9. Missing Interaction States

No hover effect on clickable cards. No focus ring for keyboard users. No disabled state while the form processes. Missing focus states violate WCAG 2.1 Success Criterion 2.4.7 and can trigger legal compliance issues under the ADA, Section 508, and the European Accessibility Act.

10. Border-Radius and Shadow Inconsistencies

Cards use 8px border-radius in one section and 12px in another. Buttons alternate between 6px and 8px. Individually subtle. Across a full page, inconsistent radii make the interface feel assembled from mismatched parts.

11. Image Rendering Problems

A 1x resolution image looks blurry on retina displays. A product photo stretches because its container forces a different aspect ratio. Image bugs impact Core Web Vitals scores. Largest Contentful Paint (LCP) suffers when hero images are unoptimized.

12. Dark Mode Failures

Body text stays dark gray on a dark background. Box shadows become invisible. Contrast ratios that passed in light mode fail in dark mode. A site that only tests in light mode is untested for a growing share of users.

Why Visual Bugs Escape Testing

Four factors explain why visual bugs ship at a higher rate than functional bugs. Unit and integration tests verify behavior, not appearance. Code review happens in a diff viewer, not a browser. Design specs are interpreted, not enforced. And cross-device rendering differences mean a layout can look correct on the developer's machine and broken on a user's device.

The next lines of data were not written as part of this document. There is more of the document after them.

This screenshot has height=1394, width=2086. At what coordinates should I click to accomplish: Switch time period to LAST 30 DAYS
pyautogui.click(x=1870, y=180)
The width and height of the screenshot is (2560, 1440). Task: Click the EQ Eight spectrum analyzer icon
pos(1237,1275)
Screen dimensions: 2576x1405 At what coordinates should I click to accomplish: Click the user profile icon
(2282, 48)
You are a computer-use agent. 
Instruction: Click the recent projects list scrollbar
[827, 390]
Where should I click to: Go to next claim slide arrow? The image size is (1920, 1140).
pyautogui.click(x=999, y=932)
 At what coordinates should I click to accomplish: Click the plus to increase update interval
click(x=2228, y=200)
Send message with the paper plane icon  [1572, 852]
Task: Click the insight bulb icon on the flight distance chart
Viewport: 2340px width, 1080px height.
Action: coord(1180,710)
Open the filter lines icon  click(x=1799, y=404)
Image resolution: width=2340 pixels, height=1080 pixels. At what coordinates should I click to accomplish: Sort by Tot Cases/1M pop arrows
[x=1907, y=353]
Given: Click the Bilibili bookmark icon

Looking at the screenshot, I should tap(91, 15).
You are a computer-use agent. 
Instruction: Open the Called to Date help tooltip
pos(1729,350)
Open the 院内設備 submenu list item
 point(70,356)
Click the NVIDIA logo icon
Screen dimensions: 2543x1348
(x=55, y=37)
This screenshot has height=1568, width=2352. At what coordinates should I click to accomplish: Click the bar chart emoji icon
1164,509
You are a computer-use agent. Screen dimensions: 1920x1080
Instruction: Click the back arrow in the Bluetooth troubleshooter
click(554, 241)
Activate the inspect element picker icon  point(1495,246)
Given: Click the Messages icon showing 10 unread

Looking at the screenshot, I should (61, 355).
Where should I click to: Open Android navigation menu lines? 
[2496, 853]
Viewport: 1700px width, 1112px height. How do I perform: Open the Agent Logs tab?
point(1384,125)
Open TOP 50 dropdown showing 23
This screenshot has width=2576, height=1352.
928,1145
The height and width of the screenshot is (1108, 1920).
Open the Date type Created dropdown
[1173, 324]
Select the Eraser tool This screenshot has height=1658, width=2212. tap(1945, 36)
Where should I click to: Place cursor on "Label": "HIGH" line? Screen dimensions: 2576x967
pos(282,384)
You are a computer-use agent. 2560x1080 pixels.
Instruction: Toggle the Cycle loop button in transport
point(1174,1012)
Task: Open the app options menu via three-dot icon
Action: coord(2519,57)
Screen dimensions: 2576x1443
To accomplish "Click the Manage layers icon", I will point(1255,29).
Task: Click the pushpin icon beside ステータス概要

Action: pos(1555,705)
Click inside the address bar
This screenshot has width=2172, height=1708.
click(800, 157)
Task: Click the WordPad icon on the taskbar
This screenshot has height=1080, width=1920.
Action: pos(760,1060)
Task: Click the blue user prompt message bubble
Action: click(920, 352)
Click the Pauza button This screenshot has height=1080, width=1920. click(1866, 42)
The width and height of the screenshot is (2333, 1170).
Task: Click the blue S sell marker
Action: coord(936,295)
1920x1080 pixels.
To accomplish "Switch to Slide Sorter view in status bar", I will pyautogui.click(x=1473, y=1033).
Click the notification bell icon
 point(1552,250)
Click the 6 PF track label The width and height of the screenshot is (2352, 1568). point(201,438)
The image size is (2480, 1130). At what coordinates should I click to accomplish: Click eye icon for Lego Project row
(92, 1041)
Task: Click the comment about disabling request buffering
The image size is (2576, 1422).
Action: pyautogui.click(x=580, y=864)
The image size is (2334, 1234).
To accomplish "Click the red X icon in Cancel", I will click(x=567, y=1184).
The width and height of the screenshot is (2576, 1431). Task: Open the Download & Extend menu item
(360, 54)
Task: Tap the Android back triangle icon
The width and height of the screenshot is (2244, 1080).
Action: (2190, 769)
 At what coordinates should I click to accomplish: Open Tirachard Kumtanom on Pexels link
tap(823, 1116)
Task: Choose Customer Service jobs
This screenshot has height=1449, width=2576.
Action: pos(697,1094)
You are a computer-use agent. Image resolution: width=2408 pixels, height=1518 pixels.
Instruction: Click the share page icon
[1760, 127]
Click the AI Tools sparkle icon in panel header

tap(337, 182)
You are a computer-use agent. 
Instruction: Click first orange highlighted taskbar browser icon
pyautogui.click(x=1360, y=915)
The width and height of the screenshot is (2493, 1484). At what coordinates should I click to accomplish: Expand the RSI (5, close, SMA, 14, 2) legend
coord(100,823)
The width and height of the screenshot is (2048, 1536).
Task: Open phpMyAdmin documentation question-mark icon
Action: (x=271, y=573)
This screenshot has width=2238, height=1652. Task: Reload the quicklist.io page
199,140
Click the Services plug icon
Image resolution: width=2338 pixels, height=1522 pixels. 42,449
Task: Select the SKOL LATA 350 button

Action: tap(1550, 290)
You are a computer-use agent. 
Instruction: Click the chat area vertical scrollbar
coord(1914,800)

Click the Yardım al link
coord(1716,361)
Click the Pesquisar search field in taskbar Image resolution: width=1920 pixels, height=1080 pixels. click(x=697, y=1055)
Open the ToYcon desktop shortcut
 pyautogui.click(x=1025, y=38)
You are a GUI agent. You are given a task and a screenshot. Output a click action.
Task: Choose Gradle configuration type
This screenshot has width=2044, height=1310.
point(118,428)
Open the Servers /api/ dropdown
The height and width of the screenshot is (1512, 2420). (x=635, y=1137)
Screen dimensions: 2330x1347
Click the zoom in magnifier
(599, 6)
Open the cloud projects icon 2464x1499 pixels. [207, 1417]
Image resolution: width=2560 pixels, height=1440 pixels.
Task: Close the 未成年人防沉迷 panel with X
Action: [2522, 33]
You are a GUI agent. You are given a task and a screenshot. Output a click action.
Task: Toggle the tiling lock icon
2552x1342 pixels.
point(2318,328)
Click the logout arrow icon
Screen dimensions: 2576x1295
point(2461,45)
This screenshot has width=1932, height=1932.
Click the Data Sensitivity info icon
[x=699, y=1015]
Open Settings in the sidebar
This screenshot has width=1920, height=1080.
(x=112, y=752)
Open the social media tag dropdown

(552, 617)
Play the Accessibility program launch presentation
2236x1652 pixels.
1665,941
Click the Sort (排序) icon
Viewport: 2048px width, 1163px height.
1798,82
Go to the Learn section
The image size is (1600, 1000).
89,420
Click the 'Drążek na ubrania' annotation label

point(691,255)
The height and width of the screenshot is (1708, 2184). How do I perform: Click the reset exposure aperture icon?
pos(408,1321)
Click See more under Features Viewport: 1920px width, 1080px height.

How to Detect Visual Bugs Before Shipping

OverlayQA combines AI visual analysis, accessibility auditing, and design token inspection in a single Chrome extension. It detects typography drift, spacing mismatches, color errors, missing interaction states, responsive breakages, and WCAG violations against any live URL. Issues export to Jira, Linear, Notion, Asana, Trello, and Slack with CSS selectors, computed values, screenshots, and element metadata attached. Install OverlayQA free from the Chrome Web Store.

Frequently Asked Questions

What is a visual bug?

A visual bug is a discrepancy between a designed user interface and its rendered implementation. Font weights, colors, spacing, layout, and interaction states can all deviate from the design spec without affecting functionality. Stanford's Web Credibility Research found that 75% of users judge credibility by visual design.

What are the most common visual bugs?

The 12 most common visual bugs are: font weight and size errors, line-height and letter-spacing drift, color value mismatches, padding and margin discrepancies, alignment and grid breaks, z-index stacking errors, text overflow and clipping, responsive layout failures, missing interaction states, border-radius and shadow inconsistencies, image rendering problems, and dark mode failures.

How do you find visual bugs on a website?

Combine manual review at key breakpoints (375px, 768px, 1440px) with automated tools: accessibility scanners for contrast and focus state issues, visual regression testing for layout changes between builds, and AI-powered visual QA tools like OverlayQA for typography drift, spacing mismatches, and design token violations.

What is the difference between a visual bug and a functional bug?

A functional bug prevents a feature from working. A visual bug affects how a feature looks without breaking its behavior. A button that does not submit a form is a functional bug. A button that submits correctly but renders at the wrong size or color is a visual bug. Functional bugs are caught by automated tests. Visual bugs require visual inspection or AI-powered detection.